Pharmacokinetics of Amikacin in Critical Care Patients on Extracorporeal Device

In this study, we evaluate the effect of extracorporeal membrane oxygenation (ECMO) and ventricular assist devices (Levitronix) on the pharmacokinetic of amikacin in critically ill patients. Twelve patients with ECMO and three with Levitronix devices who started treatment with amikacin were included. Amikacin pre (Cmax) and post (Cmin) dose serum concentrations were measured during the first 72-96 hours of treatment initiation. Pharmacokinetic parameters were performed by Bayesian adjustment. The median initial dose was 1,000 mg (range: 600-1,400 mg). Mean plasma concentrations were Cmax 58.6 mg/L (17.0 mg/L); Cmin 9.58 mg/L (7.8 mg/L). Patients with an ECMO device had a higher volume of distribution (0.346 [0.033] vs. 0.288 [0.110] L/kg) and a lower plasma clearance (1.58 [0.21] vs. 3.73 [1.03] L/h) than the control group.
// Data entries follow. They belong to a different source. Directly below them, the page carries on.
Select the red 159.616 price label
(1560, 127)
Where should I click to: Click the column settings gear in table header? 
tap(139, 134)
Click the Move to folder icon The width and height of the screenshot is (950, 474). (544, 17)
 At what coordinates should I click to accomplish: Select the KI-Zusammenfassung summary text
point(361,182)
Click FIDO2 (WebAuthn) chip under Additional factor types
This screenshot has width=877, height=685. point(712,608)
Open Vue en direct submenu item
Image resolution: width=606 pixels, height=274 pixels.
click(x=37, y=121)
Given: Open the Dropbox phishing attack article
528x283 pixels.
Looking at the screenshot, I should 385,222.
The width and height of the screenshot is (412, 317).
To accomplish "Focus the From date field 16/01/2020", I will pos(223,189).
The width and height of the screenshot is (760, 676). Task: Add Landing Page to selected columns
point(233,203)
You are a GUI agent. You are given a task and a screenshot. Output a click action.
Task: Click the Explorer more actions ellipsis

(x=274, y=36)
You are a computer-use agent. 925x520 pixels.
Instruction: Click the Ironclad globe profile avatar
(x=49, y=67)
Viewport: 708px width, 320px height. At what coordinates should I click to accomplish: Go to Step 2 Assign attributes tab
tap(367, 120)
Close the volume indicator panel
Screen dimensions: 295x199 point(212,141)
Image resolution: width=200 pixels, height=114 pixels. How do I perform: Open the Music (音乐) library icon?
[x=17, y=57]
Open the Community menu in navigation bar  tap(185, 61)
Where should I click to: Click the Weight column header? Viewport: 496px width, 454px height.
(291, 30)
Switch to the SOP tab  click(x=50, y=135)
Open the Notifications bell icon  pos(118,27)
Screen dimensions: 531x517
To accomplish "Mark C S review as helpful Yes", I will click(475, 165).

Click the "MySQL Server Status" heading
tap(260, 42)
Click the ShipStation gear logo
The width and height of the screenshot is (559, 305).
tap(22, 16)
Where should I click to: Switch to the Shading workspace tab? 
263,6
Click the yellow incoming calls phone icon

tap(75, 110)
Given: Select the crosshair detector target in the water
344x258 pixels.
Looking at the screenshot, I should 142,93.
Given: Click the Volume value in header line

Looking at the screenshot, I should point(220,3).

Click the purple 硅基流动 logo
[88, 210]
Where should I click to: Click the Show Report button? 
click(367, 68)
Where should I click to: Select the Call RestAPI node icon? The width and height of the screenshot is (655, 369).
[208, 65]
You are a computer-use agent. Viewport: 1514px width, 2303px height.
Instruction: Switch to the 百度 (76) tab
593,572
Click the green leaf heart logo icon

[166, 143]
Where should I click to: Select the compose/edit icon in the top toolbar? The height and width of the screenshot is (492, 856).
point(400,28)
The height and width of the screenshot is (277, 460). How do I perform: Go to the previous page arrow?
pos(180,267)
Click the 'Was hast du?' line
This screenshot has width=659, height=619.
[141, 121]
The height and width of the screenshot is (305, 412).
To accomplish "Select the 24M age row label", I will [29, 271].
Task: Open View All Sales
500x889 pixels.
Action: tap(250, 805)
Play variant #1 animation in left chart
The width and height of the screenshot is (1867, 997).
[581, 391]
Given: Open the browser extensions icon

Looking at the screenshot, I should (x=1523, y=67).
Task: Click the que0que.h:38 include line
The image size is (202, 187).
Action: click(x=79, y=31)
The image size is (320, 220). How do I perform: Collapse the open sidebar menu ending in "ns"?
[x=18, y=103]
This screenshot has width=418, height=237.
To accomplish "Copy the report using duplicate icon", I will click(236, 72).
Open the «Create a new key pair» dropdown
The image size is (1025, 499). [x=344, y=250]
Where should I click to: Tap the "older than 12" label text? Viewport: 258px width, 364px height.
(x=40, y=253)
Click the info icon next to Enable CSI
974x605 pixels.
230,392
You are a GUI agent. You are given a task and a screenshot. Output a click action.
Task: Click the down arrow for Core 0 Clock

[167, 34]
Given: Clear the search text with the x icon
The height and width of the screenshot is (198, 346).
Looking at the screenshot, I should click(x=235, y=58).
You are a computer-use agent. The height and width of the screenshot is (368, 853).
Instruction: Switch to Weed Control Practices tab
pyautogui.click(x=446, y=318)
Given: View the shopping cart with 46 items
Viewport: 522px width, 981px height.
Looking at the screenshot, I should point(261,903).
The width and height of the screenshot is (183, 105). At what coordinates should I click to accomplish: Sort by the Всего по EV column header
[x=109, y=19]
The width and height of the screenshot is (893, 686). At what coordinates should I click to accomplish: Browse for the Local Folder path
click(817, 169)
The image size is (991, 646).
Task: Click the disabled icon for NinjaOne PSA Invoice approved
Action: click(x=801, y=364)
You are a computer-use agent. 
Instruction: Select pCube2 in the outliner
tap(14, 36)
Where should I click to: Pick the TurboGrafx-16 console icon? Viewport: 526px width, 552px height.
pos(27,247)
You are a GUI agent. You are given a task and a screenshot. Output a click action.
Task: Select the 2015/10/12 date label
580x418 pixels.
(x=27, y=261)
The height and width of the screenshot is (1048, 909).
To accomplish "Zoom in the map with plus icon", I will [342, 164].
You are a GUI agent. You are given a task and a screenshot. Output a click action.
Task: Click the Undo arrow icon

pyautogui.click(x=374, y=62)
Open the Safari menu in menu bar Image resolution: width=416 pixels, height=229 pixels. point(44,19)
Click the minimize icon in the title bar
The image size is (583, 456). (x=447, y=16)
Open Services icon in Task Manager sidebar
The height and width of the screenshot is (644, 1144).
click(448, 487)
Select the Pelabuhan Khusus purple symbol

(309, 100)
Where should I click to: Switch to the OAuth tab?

This phenomenon was also observed in those patients with simultaneous use of ECMO and hemodilafiltration. For patients with Levitronix system, no significant alterations in the volume of distribution were observed, although a lower plasma clearance was noticed. Placement of ECMO devices alters the pharmacokinetic parameters of amikacin in the critically ill patients and should be considered when selecting the initial dose.